Der Spaß bin ich: Und es schien noch schlimmer zu kommen für die Schweizer. Paul Pogba, immer dann, wenn er das Manchester-United-Trikot gegen das der Franzosen tauschte, einer der größten Ballvirtuosen der Welt, zirkelte das 3:1 aus knapp 25 Metern genau rechts oben in den Torwinkel. Danach zelebrierte der Weltmeister sein Traumtor mit einem Freudentanz. Noch ahnte Frankreich nicht, dass Pogba sich zu früh gefreut hatte.

Paul Pogba bittet nach seinem Traumtor zum Tänzchen, auch Presnel Kimpembe hat Spaß

Paul Pogba bittet nach seinem Traumtor zum Tänzchen, auch Presnel Kimpembe hat Spaß

Foto: Vadim Ghirda / POOL / EPA

Top, Schwiiz!: Doch die goldene Generation der Schweizer hatte sich nicht aufgegeben.

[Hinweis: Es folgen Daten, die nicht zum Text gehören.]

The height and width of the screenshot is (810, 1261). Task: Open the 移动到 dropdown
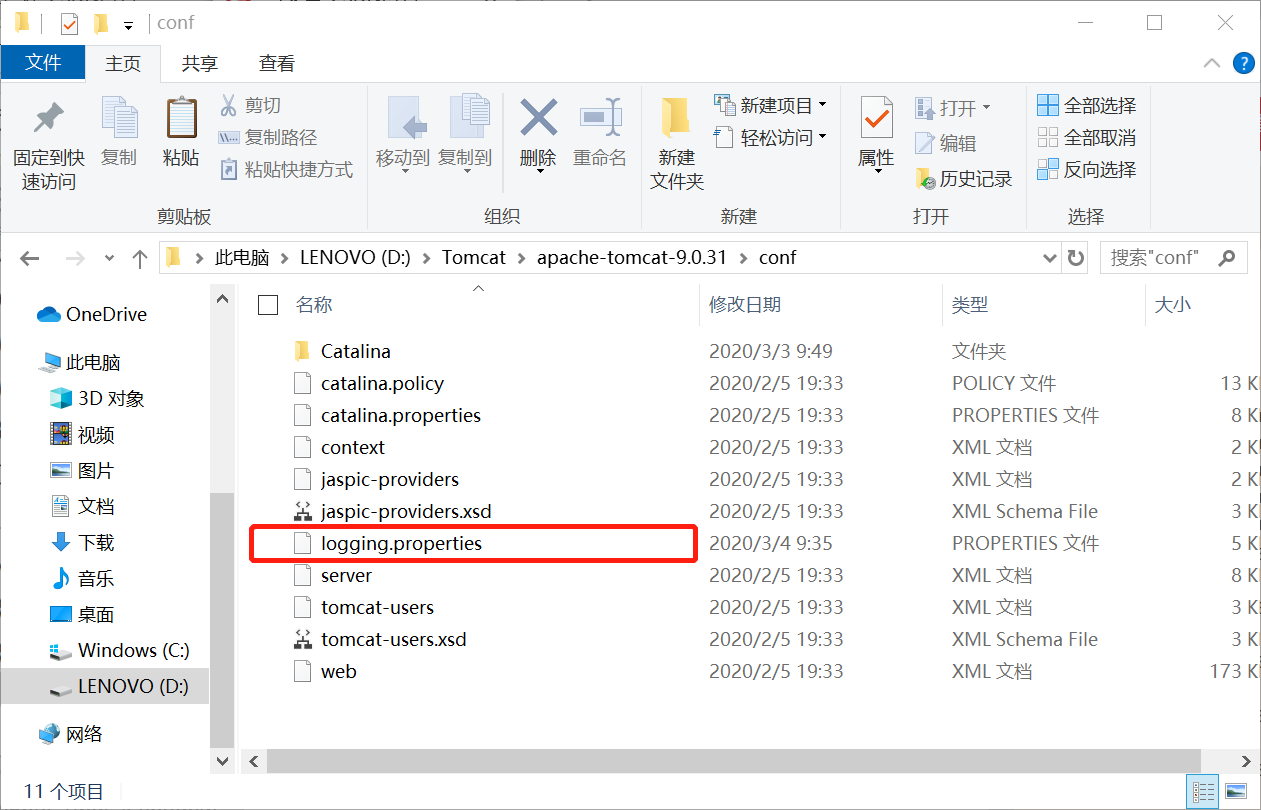tap(405, 170)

Vielleicht war es auch einfach ein Tag für den Wahnsinn, schon im ersten Achtelfinale des Abends hatte Kroatien gegen Spanien in den Schlussminuten aus einem 1:3 noch ein 3:3 gebastelt. Couragierte Schweizer taten es ihnen nun gleich: Seferović nutzte eine Flanke von Kevin Mbabu zum zweiten Kopfballtor des Tages (81.), Joker Mario Gavranović umkurvte nach einem Steilpass Granit Xhakas Kimpembe und brachte die Mannschaft von Vladimir Petković in die Verlängerung (90.). Daran änderte auch Comans später Kunstschuss an die Latte nichts mehr (90.+4).

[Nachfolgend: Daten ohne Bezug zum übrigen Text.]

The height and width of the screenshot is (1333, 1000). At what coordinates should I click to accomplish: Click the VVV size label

Auf zum nächsten Giganten: Der Rest der Geschichte ist bekannt: In der Verlängerung musste Sommer nur noch gegen Pavard (95.) und den eingewechselten Giroud (119.) retten, ehe er nach drei Pleiten bei Großturnieren in der Runde der letzten 16 in Serie den Schweizer Achtelfinal-Fluch brach. Im ZDF zeigte Sommer sich später glücksselig, wenngleich immer noch überwältigt vom Skript des Abends. »Ich ruf nachher mal Robert de Niro an, ob er Bock hat, die Rolle zu spielen«, sagte der Keeper. Im Sequel unter dem Namen »EM-Viertelfinale Schweiz gegen Spanien« wird Sommer am Freitag (18 Uhr, TV: ARD oder ZDF, Stream: MagentaTV, Liveticker: SPIEGEL.de) allerdings selbst zu sehen sein.